#### TEXT
As people in my line of work are fond of saying, ‘language sometimes does our thinking for us.’  Word choices are tracks that inevitably point us in specific directions.   So when we talk about “media”—because it is a plural term—we are primed  to acknowledge significant differences between individual outlets.  That’s as it should be, and a way of thinking we need remember when we are acting on the basis of any single version of events.  In our present circumstances, we may dealing with one virus, but a nearly infinite number of accounts about how we have been affected.

For most of us, the concept of a “story” could not be clearer, setting up an expectation that we will take in a running version of events that can stand on its own. This is all well and good if we are talking about one individual’s experiences.  We are all entitled to our stories. They function to make life understandable and meaningful. They are also useful barometers of our own mental states.

Narrative fiction and films have our attention because they fulfill what we seem hardwired to need: figures to empathize with, and the continuity and simplicity of a single of perspective. This is the rhetorical form of the synecdoche: when one example stands in for a whole class of people or events.

Human events usually contain multiple and contradictory stories.

The mistake is when we accept the adequacy of  singular form as a tool for understanding the real world. The cable-news anchorperson asks a reporter in the field, “What’s the story?” A headline launches a short version of events usually defined by its internal coherence.  An editor or producer presses a reporter to find a single experience that encapsulates a larger trend. As news consumers we are attracted to narrative continuity over reports that ask us to consider “competing realities.”  Complexity tends to get written out of accounts that need to be boiled down to one and half minutes of air time or 600 words of reporting.

But in actual fact, human events usually contain multiple and contradictory stories: accounts that  are often diverse in their details and frequently inconsistent with each other. We easily recognize this when we compare notes with family or friends about key events that we’ve shared about some earlier experiences of our ancestors. We expect to add details another missed, or to add alternative interpretations of a participant’s motives, or  to pass on an observation that is completely new to others. In those settings we are not surprised to learn that one version of events is not enough.  Eventually all the pieces put together form a kind of intersubjective truth that works at least for those who participated.

The same is true in the current news environment beyond the current pandemic.  The forever conflict between the state of Israel and Palestinians living on its borders does not permit the luxury of one narrative, but many. The checkered 10-year history of the Affordable Care Act cannot be contained in one  personal experience.  We know there must have many, reflecting the range of responses by individuals and the states where they reside.  Even when we think we have some clarity, we can easily be surprised by long-form accounts that can force us out of what seems  like a settled narrative.

We are smarter if we expect that news reports and other kinds of nonfiction accounts should come to us in uneven waves. In terms of conventional communication analysis, we usually look for a “preferred narrative:” the kind of account that comes from official sources and takes hold of the popular imagination.  But we also expect to find that there are “alternate” or “counter-narratives” as well, and often a series of them. These may come from the less powerful or the marginalized who were caught up in the same event.  It’s not unusual that years later they emerge as the new preferred narratives.

Charles Dickens started A Tale of Two Cities with the famous lines, “It was the best of times.  It was the worst of times.”  The thought reflects his savvy as a narrator of the human condition.  We need to expect that there may be a plurality of perspectives that will undermine the coherence and psychological comfort that comes with a single account. “Reality” is often best represented in a Venn diagram of overlapping accounts. We need to remind ourselves to be impatient if reporting about human events seeks an unearned consensus by insisting on a single truth.

#### GIVEN MATERIAL

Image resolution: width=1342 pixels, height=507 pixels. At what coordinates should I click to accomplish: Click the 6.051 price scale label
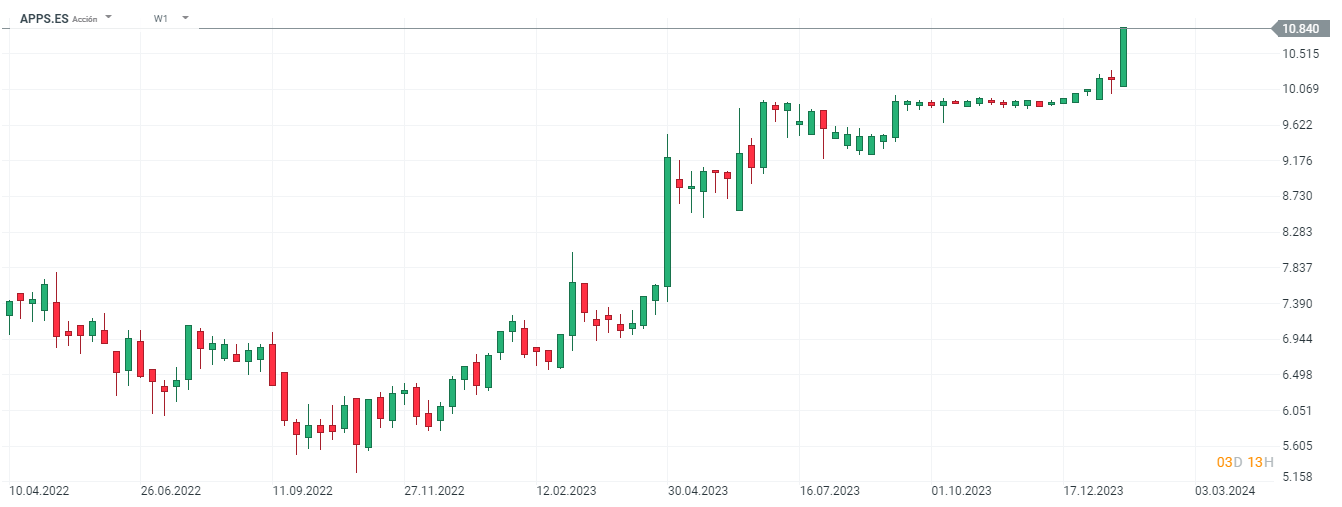click(1299, 411)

#### WHAT IS NEEDED
Please extract the passage of the text above on news stories that opens with the words containing "Human events usually contain multiple and contradictory stories." and closes with "words of reporting.", copying it word for word.

#### TASK RESULT
Human events usually contain multiple and contradictory stories.

The mistake is when we accept the adequacy of  singular form as a tool for understanding the real world. The cable-news anchorperson asks a reporter in the field, “What’s the story?” A headline launches a short version of events usually defined by its internal coherence.  An editor or producer presses a reporter to find a single experience that encapsulates a larger trend. As news consumers we are attracted to narrative continuity over reports that ask us to consider “competing realities.”  Complexity tends to get written out of accounts that need to be boiled down to one and half minutes of air time or 600 words of reporting.